• **Task goal**
Please give the count of lines in the listing underneath that hold "agent", leaving out everything else.

• **Record extracts**
+++
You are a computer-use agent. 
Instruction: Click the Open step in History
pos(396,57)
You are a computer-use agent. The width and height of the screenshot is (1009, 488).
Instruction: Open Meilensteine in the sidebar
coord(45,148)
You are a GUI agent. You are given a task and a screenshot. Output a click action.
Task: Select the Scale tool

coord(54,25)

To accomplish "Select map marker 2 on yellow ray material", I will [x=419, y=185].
+++
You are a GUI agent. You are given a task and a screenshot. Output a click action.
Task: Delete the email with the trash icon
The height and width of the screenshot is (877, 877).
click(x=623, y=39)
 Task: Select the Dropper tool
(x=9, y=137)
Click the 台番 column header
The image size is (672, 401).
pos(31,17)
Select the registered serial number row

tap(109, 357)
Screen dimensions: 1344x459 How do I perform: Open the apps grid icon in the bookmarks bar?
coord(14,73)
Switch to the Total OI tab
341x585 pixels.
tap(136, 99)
+++
• **Exercise solution**
4